The rockhead poacher is a weird-looking fish. It has a large, bowl-shaped dip in the middle of its head. Scientists have long wondered why and a now they’ve come up with an interesting theory. Researchers at Louisiana State University (LSU) have suggested that the fish uses the bowl like a percussion instrument to create buzzing sounds for communication.
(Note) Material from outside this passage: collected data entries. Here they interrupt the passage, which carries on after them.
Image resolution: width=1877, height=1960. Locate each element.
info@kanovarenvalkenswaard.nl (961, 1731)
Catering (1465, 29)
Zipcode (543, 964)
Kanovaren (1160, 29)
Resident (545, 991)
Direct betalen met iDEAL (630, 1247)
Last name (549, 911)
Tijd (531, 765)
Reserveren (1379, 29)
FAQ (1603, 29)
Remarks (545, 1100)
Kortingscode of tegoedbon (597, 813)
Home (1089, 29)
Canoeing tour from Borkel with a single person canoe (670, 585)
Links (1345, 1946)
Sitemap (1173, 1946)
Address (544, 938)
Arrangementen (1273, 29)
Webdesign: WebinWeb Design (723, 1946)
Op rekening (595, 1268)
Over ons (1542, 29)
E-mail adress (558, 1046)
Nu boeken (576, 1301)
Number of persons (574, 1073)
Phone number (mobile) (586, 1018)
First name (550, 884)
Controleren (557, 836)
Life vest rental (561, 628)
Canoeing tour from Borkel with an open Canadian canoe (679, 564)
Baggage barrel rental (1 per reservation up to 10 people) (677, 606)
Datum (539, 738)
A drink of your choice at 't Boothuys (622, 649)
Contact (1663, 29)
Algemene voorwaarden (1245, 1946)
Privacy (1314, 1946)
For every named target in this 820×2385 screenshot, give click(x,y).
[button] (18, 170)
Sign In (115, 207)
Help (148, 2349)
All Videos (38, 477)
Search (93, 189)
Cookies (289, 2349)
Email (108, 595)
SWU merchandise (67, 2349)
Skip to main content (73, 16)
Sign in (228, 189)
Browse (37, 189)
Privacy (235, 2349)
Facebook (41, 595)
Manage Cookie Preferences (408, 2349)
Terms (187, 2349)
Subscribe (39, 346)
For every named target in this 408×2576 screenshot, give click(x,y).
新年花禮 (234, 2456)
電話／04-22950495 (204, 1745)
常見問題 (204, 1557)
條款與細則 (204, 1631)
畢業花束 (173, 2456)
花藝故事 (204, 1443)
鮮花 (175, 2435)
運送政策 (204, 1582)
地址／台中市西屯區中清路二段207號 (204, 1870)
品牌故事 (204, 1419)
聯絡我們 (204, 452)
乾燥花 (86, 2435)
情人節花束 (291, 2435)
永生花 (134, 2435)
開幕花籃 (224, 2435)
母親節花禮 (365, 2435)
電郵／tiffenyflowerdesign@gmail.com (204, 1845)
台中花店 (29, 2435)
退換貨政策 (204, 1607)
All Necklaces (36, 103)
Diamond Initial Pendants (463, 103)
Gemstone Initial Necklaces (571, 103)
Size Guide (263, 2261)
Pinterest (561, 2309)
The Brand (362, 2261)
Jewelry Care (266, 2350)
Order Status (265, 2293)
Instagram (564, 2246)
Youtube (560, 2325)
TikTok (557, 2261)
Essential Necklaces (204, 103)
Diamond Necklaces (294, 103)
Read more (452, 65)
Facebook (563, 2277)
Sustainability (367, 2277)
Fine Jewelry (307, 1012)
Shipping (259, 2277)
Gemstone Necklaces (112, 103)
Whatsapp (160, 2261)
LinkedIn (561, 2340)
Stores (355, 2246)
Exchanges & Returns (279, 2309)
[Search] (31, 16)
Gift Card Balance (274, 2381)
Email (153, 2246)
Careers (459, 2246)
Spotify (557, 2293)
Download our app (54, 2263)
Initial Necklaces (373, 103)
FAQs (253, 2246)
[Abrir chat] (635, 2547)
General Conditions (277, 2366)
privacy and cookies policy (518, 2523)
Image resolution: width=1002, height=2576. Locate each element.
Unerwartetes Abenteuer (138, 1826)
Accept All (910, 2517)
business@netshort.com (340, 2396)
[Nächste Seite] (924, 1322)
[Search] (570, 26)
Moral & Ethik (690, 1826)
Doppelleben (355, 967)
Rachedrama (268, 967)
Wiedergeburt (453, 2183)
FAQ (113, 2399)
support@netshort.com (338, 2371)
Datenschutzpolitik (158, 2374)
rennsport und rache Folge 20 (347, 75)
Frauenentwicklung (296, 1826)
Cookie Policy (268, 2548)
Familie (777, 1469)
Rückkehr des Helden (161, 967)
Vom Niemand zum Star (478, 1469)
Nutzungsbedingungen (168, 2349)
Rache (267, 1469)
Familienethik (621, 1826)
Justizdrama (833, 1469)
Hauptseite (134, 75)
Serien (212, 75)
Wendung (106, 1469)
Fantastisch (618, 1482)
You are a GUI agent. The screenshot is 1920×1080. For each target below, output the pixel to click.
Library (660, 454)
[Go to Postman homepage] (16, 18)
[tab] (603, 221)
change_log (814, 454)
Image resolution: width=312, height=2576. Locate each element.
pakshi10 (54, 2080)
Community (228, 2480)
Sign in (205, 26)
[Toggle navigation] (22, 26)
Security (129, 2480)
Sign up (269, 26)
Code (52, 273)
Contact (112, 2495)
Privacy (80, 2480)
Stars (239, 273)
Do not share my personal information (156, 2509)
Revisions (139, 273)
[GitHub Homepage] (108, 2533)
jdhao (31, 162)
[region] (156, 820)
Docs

Rockhead poachers are notable for their strange head, which has a hole in it. “It looks like the fish has a large chunk of its skull missing – as though somebody took a little ice cream scoop and took a piece of it away,” says Daniel Geldof, a researcher at LSU. “This sort of feature is more-or-less unheard of among fishes – or any other vertebrate.”
Unsurprisingly, this unique feature has attracted scientists’ attention. “I am not the first ichthyologist [fish biologist] to notice that the rockhead is weird, or to wonder why it has a bizarre hole in its head,” says Geldof.
Theories around the purpose of this curious cup include being useful for camouflage, sensing the world around it and making noise.
To get to the bottom of the mystery, researchers had to find specimens to study, which isn’t an easy task. These fish live in shallow, rocky intertidal zones from California to Alaska and are very good at hiding.
They can sometimes be found at a place called Deadman Bay in Washington at low tide. “We’ll show up with a team of 5–25 people and walk down to a pair of very large permanent tidepools. Once the tide is too low to refill the pools, we form a bucket brigade and empty them, leaving a puddle full of confused fishes at the bottom,” Geldof explains. “When we’re lucky, a few of these fishes are rockheads.”
Once he’d found the fish, Geldof used a microCT scanner to create a detailed 3D model of its bowl-shaped head without having to dissect the preserved animal.


The model was so detailed that it showed individual nerves. “When you zoom in, it becomes clear that there are lots of tiny structures within the fish’s bizarre head-hole,” he says. “There are visually obvious rods (a few millimetres long) on the rear face of the pit, and extremely tiny spines of bone, all pointing inwards.”
These new images gave Geldof a better idea of how the rockhead poacher might use its pit to sense motion and create sound. He believes that the rockhead uses the tiny spines inside its head as water motion sensors because they would move as water flows through the pit.
He was also excited to discover more about how rockhead poachers make sound. “If you pick up a poacher underwater, it’ll generally get annoyed and start ‘talking’,” he says. “It feels like you’ve grabbed a cell phone on vibrate mode.”
The scans showed that the fish’s first set of ribs were very large. “They became huge and butted right up against the hard, bony dish at the base of the cranial pit,” he says. Powerful muscles allow these fish to use these ribs like drumsticks: vibrating them against the dip in the skull. “Essentially, this fish seems to have built a percussion instrument into its head.”
This is useful because it’s difficult for the rockhead to be heard among the crashing waves in its tidal habitat. “The rockhead is… an extremely small fish in a very, very noisy environment,” he says. “It is extremely difficult to localise sound underwater. The shallower you go, the noisier it gets.”
Geldof has many more questions he wants to answer, including what would happen if the fish’s bowl was not filled with water (something he suggests doing by putting a harmless hat on live individuals).
What they learn could help engineers understand how to produce and transmit sound more effectively underwater.
And further studies could have surprising results, he says, as this “is how spectacular, unexpected discoveries begin.”